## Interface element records

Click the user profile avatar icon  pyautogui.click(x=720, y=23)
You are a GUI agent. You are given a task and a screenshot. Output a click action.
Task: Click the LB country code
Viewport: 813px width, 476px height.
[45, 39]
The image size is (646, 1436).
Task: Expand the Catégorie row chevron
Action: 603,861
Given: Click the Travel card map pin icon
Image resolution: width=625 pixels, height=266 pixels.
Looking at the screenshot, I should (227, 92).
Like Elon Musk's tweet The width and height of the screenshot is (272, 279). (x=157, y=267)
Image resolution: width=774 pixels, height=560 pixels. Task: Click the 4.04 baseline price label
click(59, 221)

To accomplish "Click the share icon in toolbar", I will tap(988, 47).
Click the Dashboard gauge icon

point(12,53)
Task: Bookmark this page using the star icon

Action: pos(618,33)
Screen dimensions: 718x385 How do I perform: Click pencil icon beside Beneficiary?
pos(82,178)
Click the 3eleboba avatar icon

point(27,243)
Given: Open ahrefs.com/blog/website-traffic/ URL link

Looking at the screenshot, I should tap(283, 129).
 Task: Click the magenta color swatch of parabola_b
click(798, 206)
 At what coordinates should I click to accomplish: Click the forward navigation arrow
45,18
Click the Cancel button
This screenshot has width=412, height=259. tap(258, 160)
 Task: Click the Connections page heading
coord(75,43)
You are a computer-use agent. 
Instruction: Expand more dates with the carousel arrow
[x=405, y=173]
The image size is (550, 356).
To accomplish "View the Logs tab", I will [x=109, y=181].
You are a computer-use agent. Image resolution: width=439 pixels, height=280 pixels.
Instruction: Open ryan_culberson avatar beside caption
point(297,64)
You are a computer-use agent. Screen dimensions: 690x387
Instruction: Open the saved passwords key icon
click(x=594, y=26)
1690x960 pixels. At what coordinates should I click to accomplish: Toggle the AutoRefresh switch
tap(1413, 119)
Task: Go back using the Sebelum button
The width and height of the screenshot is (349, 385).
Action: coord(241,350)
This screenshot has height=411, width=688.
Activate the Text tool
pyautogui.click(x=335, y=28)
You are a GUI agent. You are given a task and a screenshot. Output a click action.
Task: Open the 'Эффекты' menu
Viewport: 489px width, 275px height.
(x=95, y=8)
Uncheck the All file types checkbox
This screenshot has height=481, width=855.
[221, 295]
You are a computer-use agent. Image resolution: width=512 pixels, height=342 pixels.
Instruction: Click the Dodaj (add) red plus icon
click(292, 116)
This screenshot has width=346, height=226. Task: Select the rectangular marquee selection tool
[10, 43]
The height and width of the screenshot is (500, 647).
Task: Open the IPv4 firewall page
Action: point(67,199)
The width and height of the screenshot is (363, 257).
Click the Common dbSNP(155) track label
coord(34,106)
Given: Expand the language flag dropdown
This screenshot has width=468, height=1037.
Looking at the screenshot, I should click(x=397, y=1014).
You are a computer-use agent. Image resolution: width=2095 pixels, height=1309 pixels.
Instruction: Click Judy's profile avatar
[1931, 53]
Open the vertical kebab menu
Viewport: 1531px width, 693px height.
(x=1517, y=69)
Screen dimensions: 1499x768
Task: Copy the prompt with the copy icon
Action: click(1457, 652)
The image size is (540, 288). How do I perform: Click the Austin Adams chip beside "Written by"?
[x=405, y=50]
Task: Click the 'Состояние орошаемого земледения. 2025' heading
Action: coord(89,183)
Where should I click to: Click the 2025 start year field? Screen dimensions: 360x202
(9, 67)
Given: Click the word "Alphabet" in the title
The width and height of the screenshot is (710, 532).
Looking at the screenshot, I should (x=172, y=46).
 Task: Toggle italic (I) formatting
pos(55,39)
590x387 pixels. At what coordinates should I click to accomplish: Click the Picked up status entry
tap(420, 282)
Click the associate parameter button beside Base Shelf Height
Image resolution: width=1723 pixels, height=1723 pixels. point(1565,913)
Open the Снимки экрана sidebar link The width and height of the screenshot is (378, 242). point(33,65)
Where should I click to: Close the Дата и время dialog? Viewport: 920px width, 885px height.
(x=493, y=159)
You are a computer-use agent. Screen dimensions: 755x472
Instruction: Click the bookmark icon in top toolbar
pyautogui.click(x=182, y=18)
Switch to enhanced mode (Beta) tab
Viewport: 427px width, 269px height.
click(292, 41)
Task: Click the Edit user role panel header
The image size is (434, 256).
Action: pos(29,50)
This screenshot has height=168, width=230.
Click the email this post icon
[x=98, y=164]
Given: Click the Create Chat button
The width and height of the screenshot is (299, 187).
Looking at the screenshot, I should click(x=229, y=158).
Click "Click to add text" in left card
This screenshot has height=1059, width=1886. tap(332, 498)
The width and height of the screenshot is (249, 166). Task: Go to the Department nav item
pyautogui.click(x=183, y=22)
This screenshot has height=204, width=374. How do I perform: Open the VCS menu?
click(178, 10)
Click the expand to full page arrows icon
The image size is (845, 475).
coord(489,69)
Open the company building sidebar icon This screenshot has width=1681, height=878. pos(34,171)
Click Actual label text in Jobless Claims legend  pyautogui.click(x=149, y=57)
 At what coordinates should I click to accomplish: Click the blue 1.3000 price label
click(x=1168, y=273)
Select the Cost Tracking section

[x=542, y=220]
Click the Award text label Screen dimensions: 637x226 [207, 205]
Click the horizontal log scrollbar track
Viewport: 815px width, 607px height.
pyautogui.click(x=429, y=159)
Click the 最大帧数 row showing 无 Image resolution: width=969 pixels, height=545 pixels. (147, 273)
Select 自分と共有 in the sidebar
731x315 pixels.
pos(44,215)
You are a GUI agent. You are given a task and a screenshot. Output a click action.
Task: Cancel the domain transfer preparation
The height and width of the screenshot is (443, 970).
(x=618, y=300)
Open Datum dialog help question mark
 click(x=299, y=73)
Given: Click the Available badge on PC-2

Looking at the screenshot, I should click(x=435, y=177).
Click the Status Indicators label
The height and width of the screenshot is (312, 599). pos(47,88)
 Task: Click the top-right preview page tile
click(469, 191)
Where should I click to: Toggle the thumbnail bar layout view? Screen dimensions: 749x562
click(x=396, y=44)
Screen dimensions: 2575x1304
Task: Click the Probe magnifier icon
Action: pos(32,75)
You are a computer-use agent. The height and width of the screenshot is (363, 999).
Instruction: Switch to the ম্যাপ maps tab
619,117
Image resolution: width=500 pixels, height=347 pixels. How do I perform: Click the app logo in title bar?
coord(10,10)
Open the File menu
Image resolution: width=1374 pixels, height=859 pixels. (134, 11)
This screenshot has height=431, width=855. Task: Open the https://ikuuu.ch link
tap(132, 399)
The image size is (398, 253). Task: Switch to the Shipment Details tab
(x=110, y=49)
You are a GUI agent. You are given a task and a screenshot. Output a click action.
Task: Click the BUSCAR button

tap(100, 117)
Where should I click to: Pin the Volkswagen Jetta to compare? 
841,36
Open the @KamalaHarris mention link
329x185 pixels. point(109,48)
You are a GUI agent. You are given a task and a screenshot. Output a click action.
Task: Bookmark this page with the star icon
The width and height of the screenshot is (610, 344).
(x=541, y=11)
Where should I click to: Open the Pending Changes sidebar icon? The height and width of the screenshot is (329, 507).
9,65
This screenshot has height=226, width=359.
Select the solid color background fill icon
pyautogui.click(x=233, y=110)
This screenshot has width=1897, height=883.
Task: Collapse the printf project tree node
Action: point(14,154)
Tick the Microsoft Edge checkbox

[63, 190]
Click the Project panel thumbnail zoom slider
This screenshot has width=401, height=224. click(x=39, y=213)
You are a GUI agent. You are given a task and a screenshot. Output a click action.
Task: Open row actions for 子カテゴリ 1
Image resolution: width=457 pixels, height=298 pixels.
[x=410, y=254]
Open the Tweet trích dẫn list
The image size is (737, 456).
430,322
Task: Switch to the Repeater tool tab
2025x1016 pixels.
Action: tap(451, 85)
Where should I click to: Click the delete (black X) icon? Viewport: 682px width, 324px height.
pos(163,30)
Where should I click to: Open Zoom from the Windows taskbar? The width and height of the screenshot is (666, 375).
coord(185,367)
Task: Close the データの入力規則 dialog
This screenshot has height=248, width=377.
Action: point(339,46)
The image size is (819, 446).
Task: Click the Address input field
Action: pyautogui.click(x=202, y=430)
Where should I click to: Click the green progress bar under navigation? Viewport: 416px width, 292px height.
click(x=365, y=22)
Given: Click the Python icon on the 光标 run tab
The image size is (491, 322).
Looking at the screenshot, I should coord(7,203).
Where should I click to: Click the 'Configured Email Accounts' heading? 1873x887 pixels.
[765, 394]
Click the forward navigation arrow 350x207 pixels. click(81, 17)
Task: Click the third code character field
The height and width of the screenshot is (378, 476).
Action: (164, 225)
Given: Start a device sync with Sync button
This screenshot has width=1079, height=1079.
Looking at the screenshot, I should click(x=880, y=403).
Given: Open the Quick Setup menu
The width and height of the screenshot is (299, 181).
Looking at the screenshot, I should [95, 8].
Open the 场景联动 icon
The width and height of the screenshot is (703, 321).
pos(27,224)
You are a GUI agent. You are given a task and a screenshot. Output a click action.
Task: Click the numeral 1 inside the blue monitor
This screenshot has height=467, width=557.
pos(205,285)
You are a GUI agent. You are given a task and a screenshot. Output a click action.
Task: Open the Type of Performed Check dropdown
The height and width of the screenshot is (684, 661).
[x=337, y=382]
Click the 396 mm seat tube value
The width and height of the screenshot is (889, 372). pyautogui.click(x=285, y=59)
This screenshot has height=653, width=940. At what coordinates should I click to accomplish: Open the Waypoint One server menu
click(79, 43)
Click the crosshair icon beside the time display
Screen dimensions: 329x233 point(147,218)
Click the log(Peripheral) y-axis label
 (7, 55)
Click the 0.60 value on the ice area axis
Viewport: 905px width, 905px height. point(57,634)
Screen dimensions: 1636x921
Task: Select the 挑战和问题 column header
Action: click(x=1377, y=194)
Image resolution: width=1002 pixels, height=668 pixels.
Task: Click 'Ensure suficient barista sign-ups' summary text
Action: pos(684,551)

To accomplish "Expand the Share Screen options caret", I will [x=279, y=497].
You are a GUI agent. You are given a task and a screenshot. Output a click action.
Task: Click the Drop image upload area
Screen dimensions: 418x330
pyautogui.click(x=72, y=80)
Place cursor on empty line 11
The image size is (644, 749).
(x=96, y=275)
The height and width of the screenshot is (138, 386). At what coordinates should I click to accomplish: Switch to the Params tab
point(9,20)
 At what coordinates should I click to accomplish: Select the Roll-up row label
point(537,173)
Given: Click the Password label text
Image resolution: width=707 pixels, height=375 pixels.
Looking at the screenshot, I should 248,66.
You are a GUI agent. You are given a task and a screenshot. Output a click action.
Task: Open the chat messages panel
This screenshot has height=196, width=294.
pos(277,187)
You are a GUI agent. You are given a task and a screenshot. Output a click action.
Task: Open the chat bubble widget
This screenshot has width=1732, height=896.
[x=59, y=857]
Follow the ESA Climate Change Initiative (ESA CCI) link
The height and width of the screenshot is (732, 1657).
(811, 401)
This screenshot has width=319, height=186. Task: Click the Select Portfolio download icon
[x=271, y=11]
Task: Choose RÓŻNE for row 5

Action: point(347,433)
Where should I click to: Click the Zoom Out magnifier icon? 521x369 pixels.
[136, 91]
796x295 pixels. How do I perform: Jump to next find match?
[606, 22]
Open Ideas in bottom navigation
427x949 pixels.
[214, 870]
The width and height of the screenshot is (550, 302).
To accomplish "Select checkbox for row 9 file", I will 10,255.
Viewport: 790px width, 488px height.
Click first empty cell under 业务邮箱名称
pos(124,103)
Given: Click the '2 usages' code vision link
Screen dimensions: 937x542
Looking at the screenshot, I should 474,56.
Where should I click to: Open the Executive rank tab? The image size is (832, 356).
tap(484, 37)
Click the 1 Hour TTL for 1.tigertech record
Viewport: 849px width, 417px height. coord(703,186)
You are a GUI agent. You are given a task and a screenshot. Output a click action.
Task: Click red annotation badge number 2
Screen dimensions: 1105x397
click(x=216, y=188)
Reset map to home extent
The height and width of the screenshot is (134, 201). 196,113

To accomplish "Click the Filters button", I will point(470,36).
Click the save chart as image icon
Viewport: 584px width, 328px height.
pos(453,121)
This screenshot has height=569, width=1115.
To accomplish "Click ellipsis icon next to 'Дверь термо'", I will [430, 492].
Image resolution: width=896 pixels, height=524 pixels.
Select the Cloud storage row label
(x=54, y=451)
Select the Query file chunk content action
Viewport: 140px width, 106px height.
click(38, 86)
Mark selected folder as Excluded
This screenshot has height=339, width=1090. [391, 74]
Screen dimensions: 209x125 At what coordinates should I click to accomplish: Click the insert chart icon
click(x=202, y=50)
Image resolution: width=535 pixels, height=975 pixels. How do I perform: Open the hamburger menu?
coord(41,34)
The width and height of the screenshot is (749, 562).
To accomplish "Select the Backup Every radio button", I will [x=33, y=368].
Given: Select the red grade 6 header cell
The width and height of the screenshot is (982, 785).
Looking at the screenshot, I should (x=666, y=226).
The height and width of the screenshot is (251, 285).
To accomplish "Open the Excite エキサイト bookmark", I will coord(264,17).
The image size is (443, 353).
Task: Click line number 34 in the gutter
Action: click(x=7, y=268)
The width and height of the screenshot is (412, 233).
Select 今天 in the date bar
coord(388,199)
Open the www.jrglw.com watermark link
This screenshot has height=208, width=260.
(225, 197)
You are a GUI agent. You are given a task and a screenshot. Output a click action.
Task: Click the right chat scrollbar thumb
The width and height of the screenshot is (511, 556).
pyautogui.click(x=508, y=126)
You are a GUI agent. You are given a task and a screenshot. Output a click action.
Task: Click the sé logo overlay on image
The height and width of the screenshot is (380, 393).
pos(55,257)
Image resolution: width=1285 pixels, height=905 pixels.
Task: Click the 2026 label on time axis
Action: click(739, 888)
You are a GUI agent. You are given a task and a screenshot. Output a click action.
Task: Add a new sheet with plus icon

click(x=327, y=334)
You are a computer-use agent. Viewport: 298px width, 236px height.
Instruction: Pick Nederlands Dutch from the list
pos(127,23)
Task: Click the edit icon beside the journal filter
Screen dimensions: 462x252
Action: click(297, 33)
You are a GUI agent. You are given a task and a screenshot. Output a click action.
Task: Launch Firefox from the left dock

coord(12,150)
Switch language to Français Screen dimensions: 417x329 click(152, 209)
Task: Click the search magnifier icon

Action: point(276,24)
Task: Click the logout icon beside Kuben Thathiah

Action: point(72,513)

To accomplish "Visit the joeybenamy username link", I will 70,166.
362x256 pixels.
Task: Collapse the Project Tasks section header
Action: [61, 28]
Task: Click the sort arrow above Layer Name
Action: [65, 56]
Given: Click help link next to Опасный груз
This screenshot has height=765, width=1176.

## Task prompt
Please count the lines in the records above that contain the string "from" and reply with that number alone.

## Finished task
3